Le clan des Siciliens : décryptage d’une photo mythique

C’est une photo inédite: Paris Match ne l’a jamais publiée. Le magazine va pourtant la proposer aux enchères le 3 mai chez Cornette de Saint Cyr, à Paris, parmi 145 tirages uniques de son fond (tous estimés entre 1.500 et 2.500 euros). Une première depuis la création du titre en 1949. L’exposition publique démarre le 27 avril.

Ce cliché est phénoménal: il montre trois monstres sacrés du cinéma français Alain Delon-Lino Ventura-Jean Gabin, et le réalisateur Henri Verneuil, dans une posture et avec une présence extraordinaires, durant le tournage du film Le Clan des Siciliens, en mai 1969. Ils nous regardent.

C’est l’auteur du cliché, Claude Azoulay, qui les a installés ainsi et leur demande de fixer son objectif. Les stars sont devant. Les autres acteurs à la file, Irina Demick assise derrière Alain Delon, aux côtés de Sydney Chaplin, juste devant Marc Porel. Et aussi le directeur de la photographie Henri Decaë aux larges moustaches, ou encore le producteur exécutif Jacques-Eric Strauss, grâce à qui Le Clan des Siciliens a été adapté du roman d’Auguste Le Breton.

«Elle a été publiée pour la première fois à la galerie Anne et Just Jaeckin à Paris, l’année dernière, à l’occasion de l’exposition d’un collectionneur. Puis en très grand format à l’aéroport de Roissy. Mais à l’époque où je l’ai faite, il devait y avoir une actualité beaucoup plus importante pour Paris Match et la photo n’est pas passée. La non-parution, c’est l’angoisse de tout photographe!», raconte son auteur. Claude Azoulay plonge dans ses souvenirs: «On était dans des studios de Saint-Maurice, dans le Val de Marne, près de Paris. C’était très agréable, avec un jardin où on pouvait se détendre et un restaurant très sympathique. Le décor de l’avion avait été construit pour une scène du film. Et j’ai eu l’idée de mettre toute l’équipe technique avec les acteurs. J’ai bloqué tout le monde pendant dix minutes. Cela coûte très cher d’interrompre un tournage!».

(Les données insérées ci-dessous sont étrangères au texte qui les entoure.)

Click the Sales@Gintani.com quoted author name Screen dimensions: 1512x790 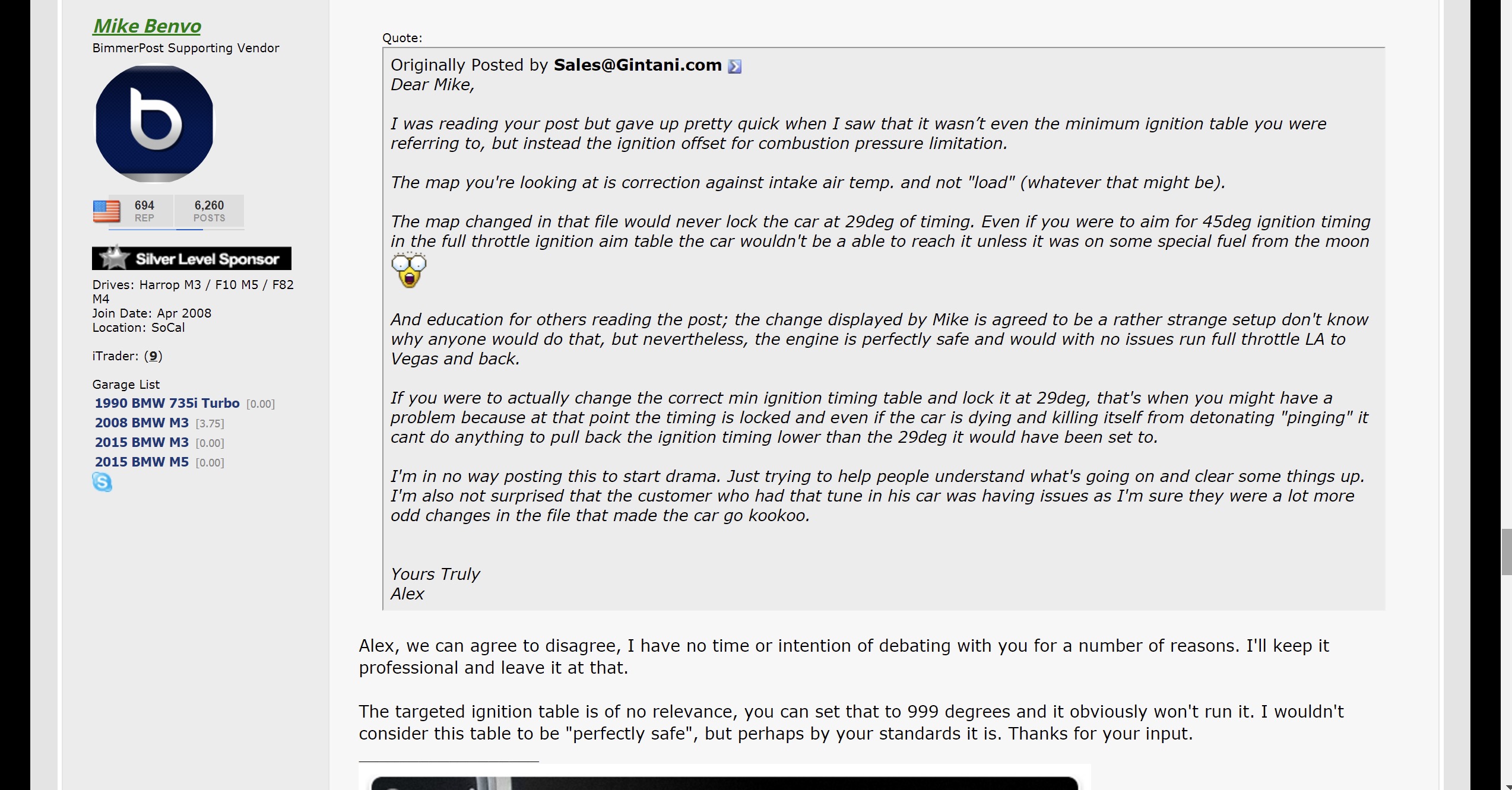(x=638, y=65)
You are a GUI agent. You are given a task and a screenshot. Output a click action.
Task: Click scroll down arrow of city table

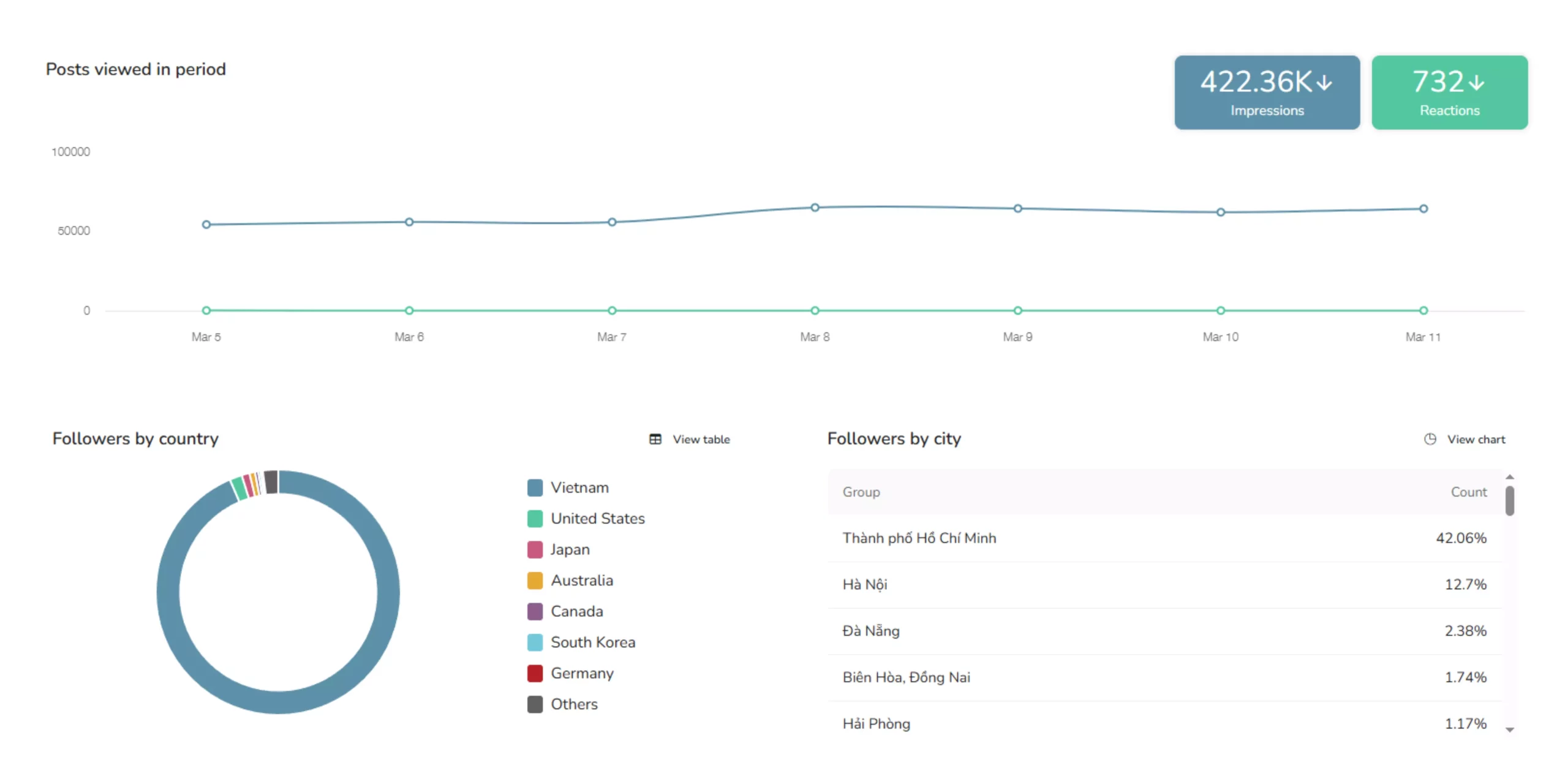point(1509,729)
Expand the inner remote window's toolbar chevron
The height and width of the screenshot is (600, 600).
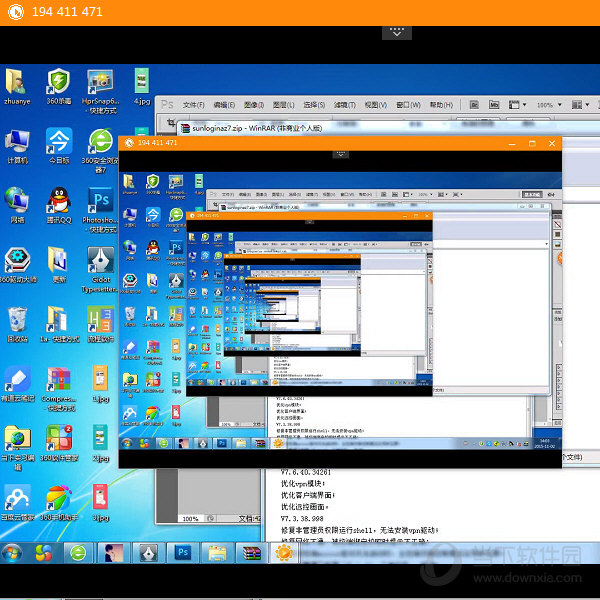(x=340, y=154)
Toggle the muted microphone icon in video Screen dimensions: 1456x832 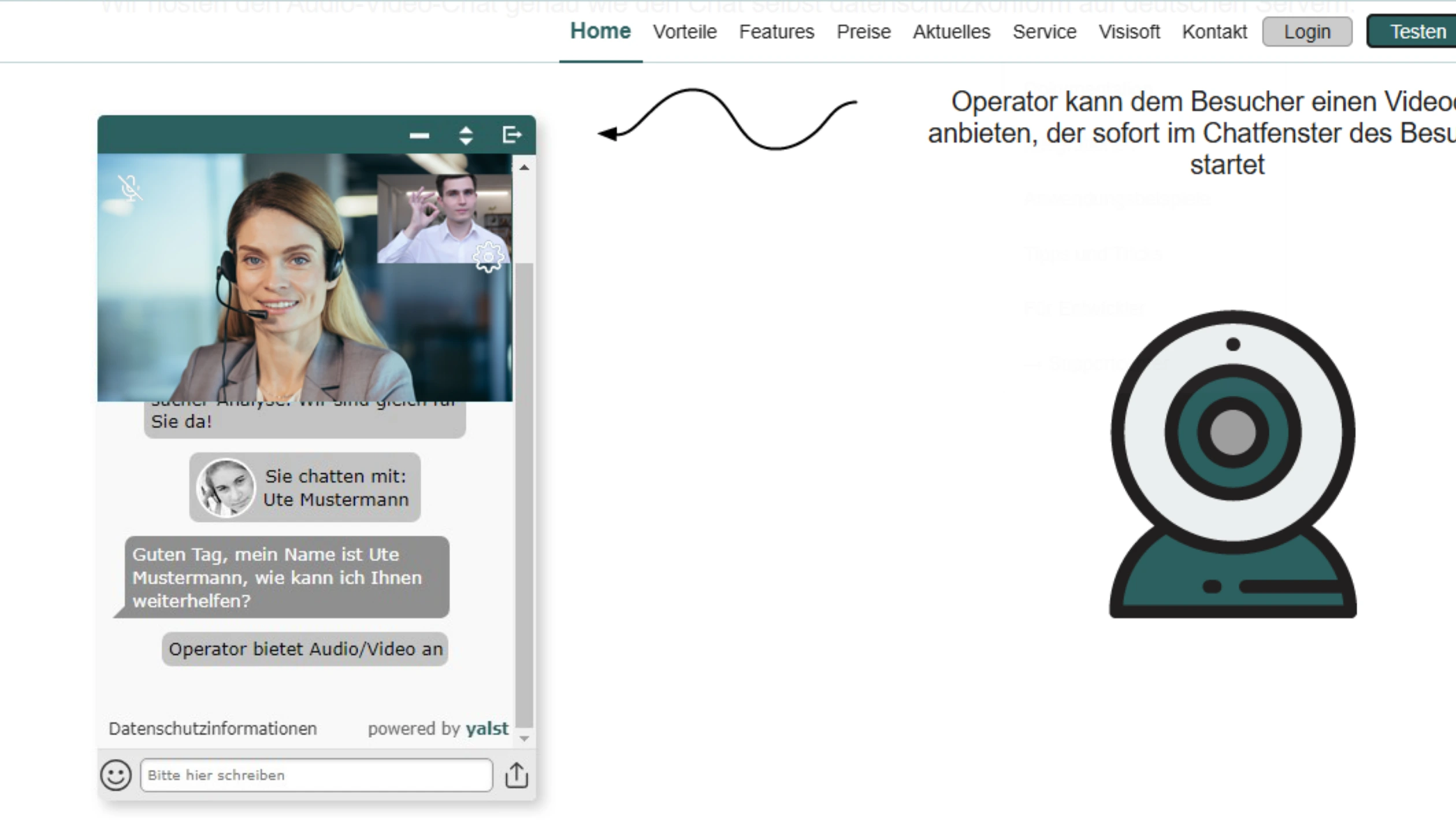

Le photographe reprend son souffle. En 1969, il est âgé de 34 ans, un an de plus qu’Alain Delon, et travaille depuis quatorze ans déjà pour «Match». Il a couvert la guerre d’Algérie et celles des six jours. Il a braqué son objectif sur nombre de vedettes du septième art, notamment américaines de la 20th Century Fox. En revoyant Delon, Gabin, Ventura, Azoulay se souvient: «Ce sont des gens que j’ai beaucoup côtoyés, avec lesquels j’avais des rapports amicaux. Ils étaient en costumes, incarnaient des rôles dramatiques. Cela m’émeut de revoir ces visages, ces monstres sacrés qui ont disparu, sauf Delon. Le regard: c’est un des aspects du cinéma. Et là, le regard est bon! Ils sont dans l’objectif. Ils nous parlent. Ventura est là, puissant, vous pénètre. Delon est émouvant de charme et de sérieux. Gabin avec ses lunettes paraît encore plus sérieux. Et Verneuil a son regard de réalisateur qui embrasse tout. Il avait un très grand œil. Il voyait tout!».

Lui aussi est un œil, pour qui une «bonne photo», est «une photo irremplaçable par l’émotion qu’elle transmet». Claude Azoulay sait grâce au magazine qu’il a quitté en 1996 de vendre des retirages uniques de son fond aux enchères: «La plus grande angoisse d’un photographe, c’est la non parution. Alors c’est un bienfait pour la photographie en soi. Paris Match a fait école dans le photojournalisme. Et s’illustre maintenant dans la photo d’exposition.»